▶ **Текст для изучения**:

▽

Больше рецензий

21 мая 2020 г. 20:51

1K

0 Где умирают любые слова

Главный вопрос, возникающий применительно к данной книге таков - имеем ли мы моральное право вообще обойти ее стороной? Есть ли у нас какое-то нравственное основание не открыть и не прочесть ее от корки до корки? Каждый должен ответить на него для себя самостоятельно, прежде чем приступать к чтению, иначе оно окажется напрасно.

По факту - само существование подобного рода литературы крайне проблематичное явление во всей мировой культуре. Дело в том, что Адамович и Гранин своей чисто публицистической и во многом эпистолярной работой идут вразрез со всеми художественными стандартами, которые стремились, и до сих пор стремятся, изображать войну и все с ней связанное под определенным углом. В данном случае же, авторы являются просто режиссерами документалистами, не направляя и не формируя мнения читателей, но лишь изредка вставляя в текст то или иное собственное суждение, тут же оговариваясь, что они не претендуют на постижение сущности вещей. Возможно, их попытка увидеть нечто в блокаде напрямую, без экивоков и отступлений - явление беспрецендентное и уже, увы, неповторимое вообще в мировой культуре. Ведь ни один город мира во всю человеческую историю, что можно утверждать совершенно точно, не претерпел таких длительных мучений, ожесточенных и изматывающих страданий, кажется изобретенных специально в самой преисподней. Но как передать хотя бы отголосок того эха бесконечной смерти, которая накрыла собой почти три миллиона человек на безграничные девятьсот дней?

△

▶ **Исходные записи**:
▽

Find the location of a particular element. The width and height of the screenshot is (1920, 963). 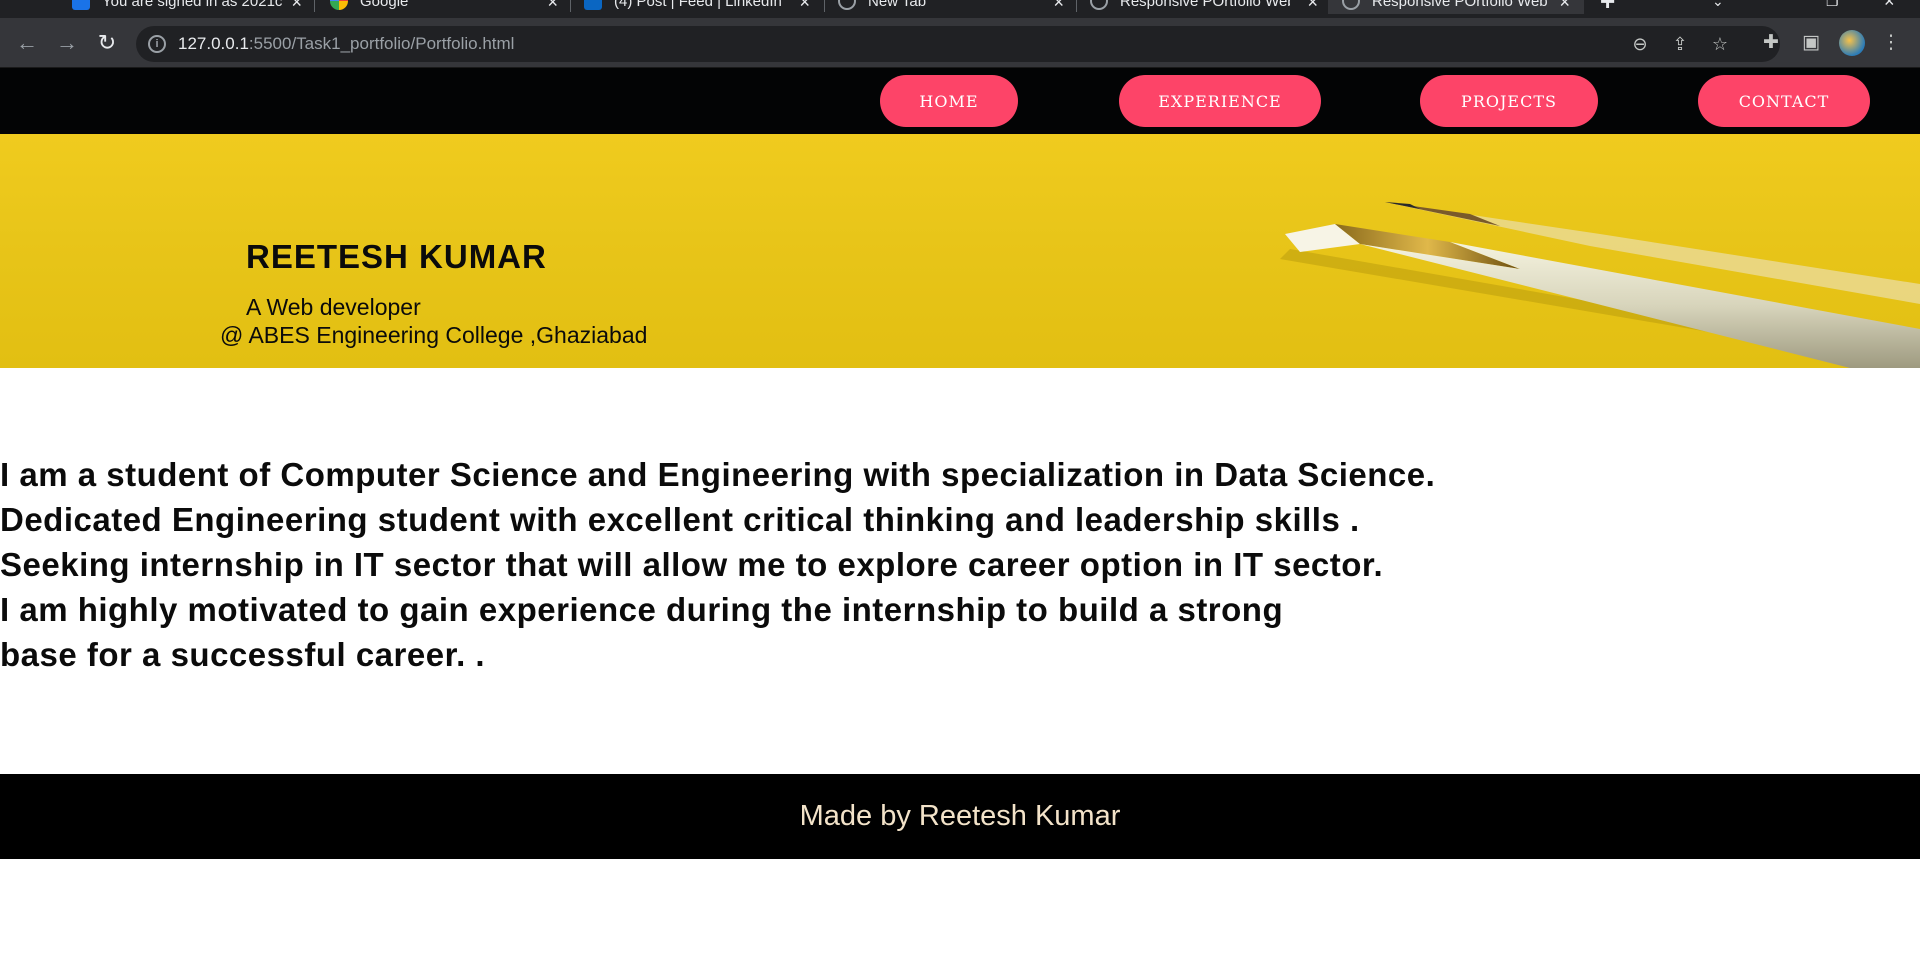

△
▽

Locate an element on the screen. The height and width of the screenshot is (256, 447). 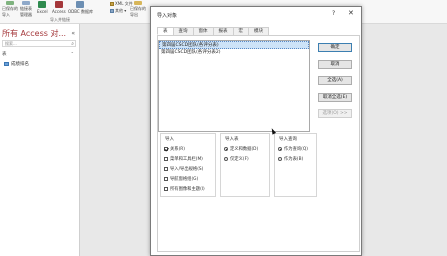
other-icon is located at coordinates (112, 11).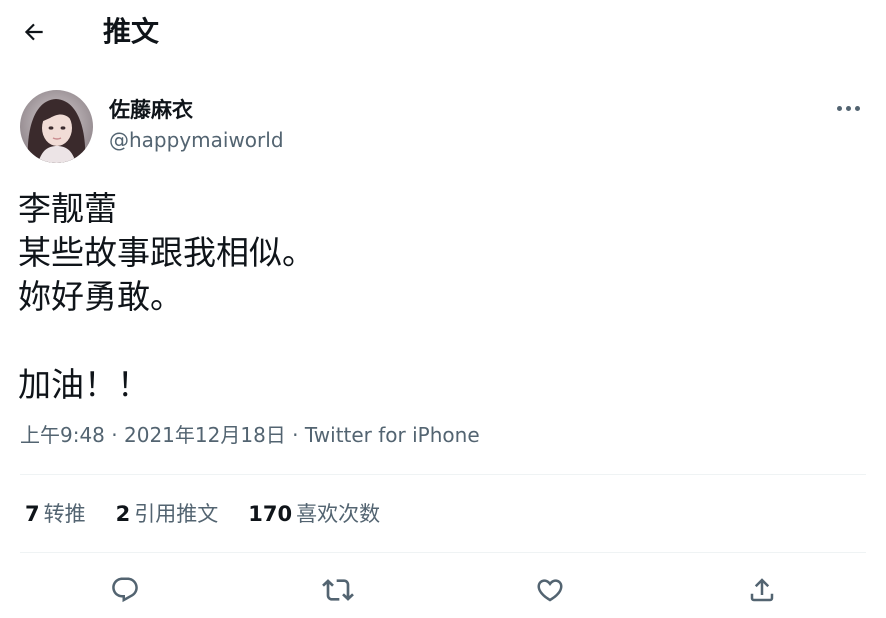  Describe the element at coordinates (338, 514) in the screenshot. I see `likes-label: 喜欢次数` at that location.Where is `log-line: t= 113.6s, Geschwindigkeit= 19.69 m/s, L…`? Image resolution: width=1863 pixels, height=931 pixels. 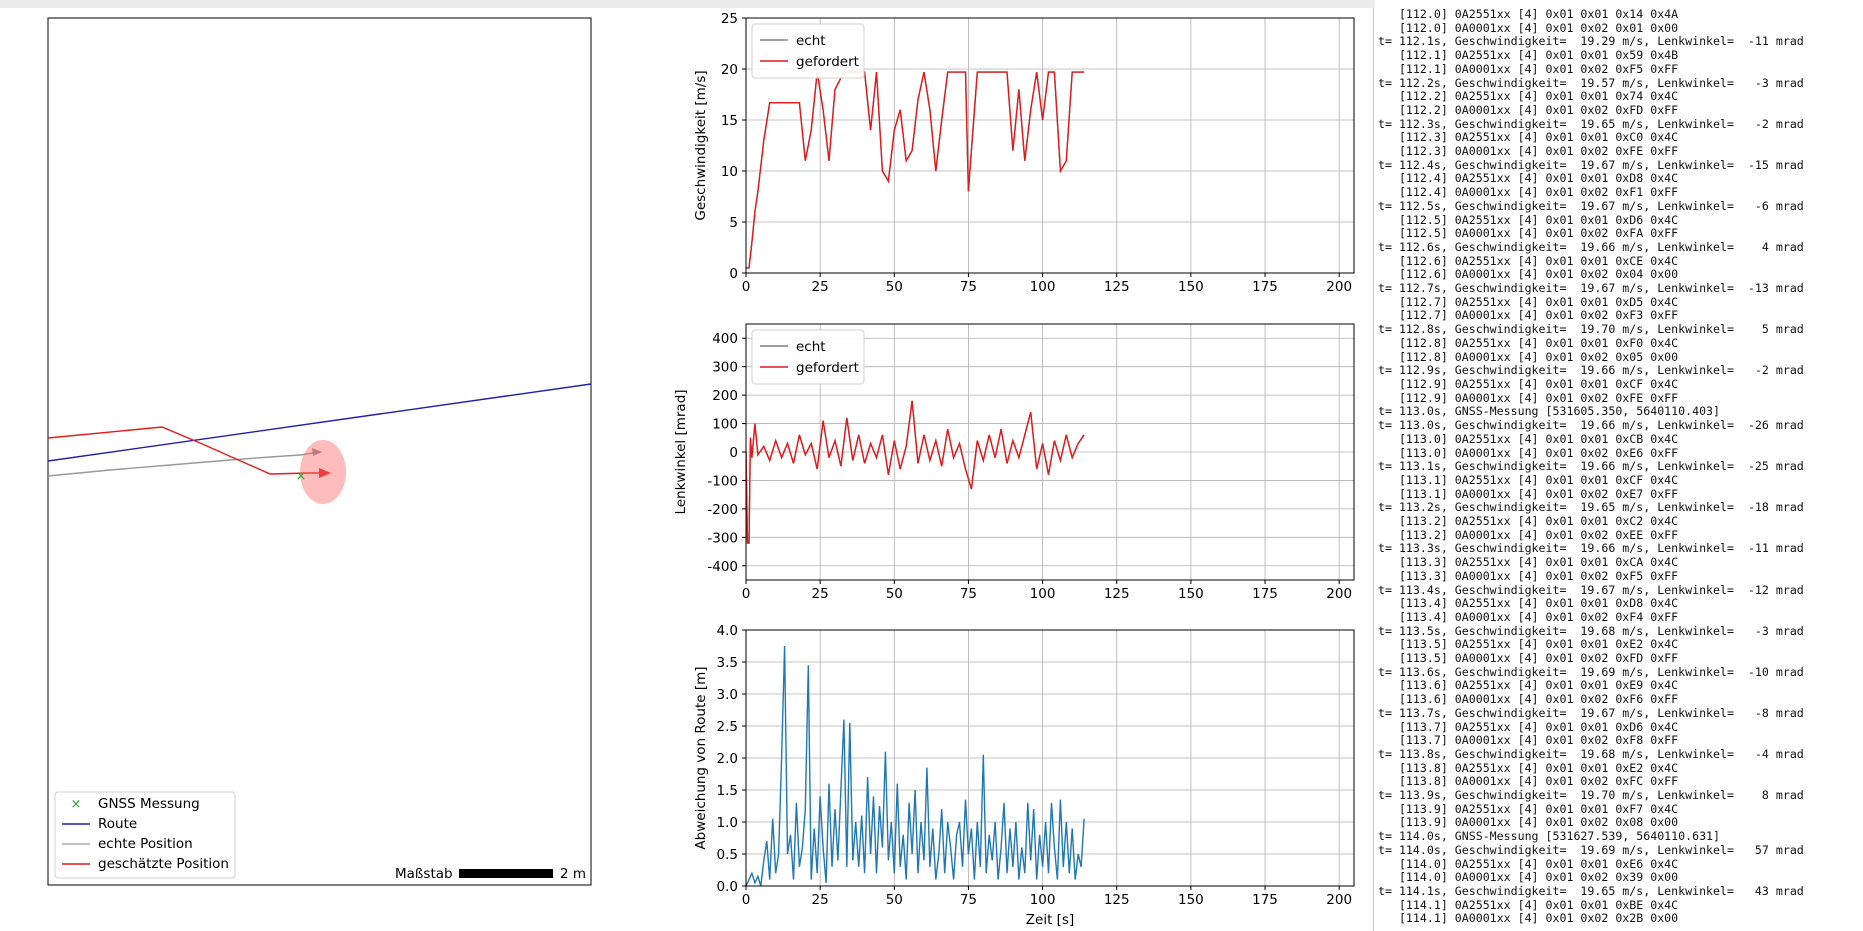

△

▶ **Задача**: Скопируйте дословно отрывок рецензии на книгу о блокаде: от слов «Главный вопрос, возникающий» до слов «оно окажется напрасно.» включительно. Отвечайте, опираясь только на рецензию.

▶ **Ответ**:
Главный вопрос, возникающий применительно к данной книге таков - имеем ли мы моральное право вообще обойти ее стороной? Есть ли у нас какое-то нравственное основание не открыть и не прочесть ее от корки до корки? Каждый должен ответить на него для себя самостоятельно, прежде чем приступать к чтению, иначе оно окажется напрасно.